What have you taken with you into who you are now from those inspirations?
I put a lot if stock into our songwriting. There are so many bands out there that I call “soundchasers.” They put so much focus into their sound, but there isn’t much going on with the song itself. Ultimately, once the trends change, they’re left with nothing. I definitely appreciate good songwriting. If the song is good, it doesn’t really matter how it’s produced. It will always be good, and it can always be re-recorded/produced to sound a specific way. I think the Beatles are a perfect example.

The Epilogues have been called the hardest working band in Denver; you guys have played every venue in town. What are some of your favorites?
Red Rocks was hands down the most impressive. However, we probably played 30+ shows at the Marquis Theatre. That place will always be a home to us.

How do you feel the band has grown since its inception in 2004?
Considerably! We started out right around the time The Killers blew up. At the time, they were really the first band that used synth in dance/pop. We listened to bands like NIN and the Prodigy, but this was the first time that synths in indie rock made sense. I think we latched onto their sound as a starting point, and grew from there. Granted, we were just awful when we started out, but we were passionate and driven. Over time we learned to refine our sound, and it eventually became what it is today.

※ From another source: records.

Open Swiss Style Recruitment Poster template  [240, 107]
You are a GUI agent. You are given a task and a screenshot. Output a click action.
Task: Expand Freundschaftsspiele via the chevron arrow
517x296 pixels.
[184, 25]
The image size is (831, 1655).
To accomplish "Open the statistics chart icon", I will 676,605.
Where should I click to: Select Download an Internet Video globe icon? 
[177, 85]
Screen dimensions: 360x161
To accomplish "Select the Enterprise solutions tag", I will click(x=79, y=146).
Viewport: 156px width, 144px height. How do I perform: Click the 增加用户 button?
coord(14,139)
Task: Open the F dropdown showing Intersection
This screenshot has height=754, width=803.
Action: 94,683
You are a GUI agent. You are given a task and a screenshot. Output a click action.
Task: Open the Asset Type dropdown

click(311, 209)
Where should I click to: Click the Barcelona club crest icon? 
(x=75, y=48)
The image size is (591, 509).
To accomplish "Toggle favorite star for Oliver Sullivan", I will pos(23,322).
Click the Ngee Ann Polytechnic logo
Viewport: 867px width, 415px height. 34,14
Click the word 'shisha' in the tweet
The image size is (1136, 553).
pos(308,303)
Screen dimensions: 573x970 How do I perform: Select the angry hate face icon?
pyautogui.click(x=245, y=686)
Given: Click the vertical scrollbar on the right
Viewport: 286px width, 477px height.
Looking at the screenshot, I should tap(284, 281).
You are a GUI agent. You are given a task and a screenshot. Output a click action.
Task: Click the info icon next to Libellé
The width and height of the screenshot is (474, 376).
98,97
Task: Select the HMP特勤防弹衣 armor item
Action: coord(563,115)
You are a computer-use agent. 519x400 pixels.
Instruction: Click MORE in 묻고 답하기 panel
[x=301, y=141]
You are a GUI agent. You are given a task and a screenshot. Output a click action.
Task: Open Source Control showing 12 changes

In April 2012 the band was signed to the Greater Than Collective label and in July got “The Fallout” accepted by MTV and VH1. How has this changed The Epilogues’ vision of themselves as a band?
It’s a great feeling having the resources and support to follow our passion. We’ve been DIY for most of our careers, and to finally have a team as involved and supportive as Greater Than is absolutely incredible. I think “The Fallout” was just a stepping off point – we just premiered our first single, “Paradigm Shift,” in Rolling Stone - and I can’t wait to see how the rest of the album is received.

The video for “The Fallout” is beautiful. Where did the idea come from and who worked on it with you guys?
Dillon Novak was the brainchild behind all of our videos. Dillon came to us a few years ago needing a band to fill in for a video shoot. We actually missed the opportunity and Brightwood got the video. However, it gave us the introduction we needed. I remember we wanted to film a video for “Hunting Season.” So we (Dillon included) literally scrapped together all the cash we could. We had about twenty people on crew volunteering their time, and we shot the video in one day. It was one of the best times we’ve had in this band. After that we followed up with a video for “The Fallout.” We brought on Greg Ephraim as cinematographer and had a considerably larger budget thanks to a successful Kickstarter campaign. Dillon drew up the treatment again and we shot in two days. Despite the cold, it was a great experience!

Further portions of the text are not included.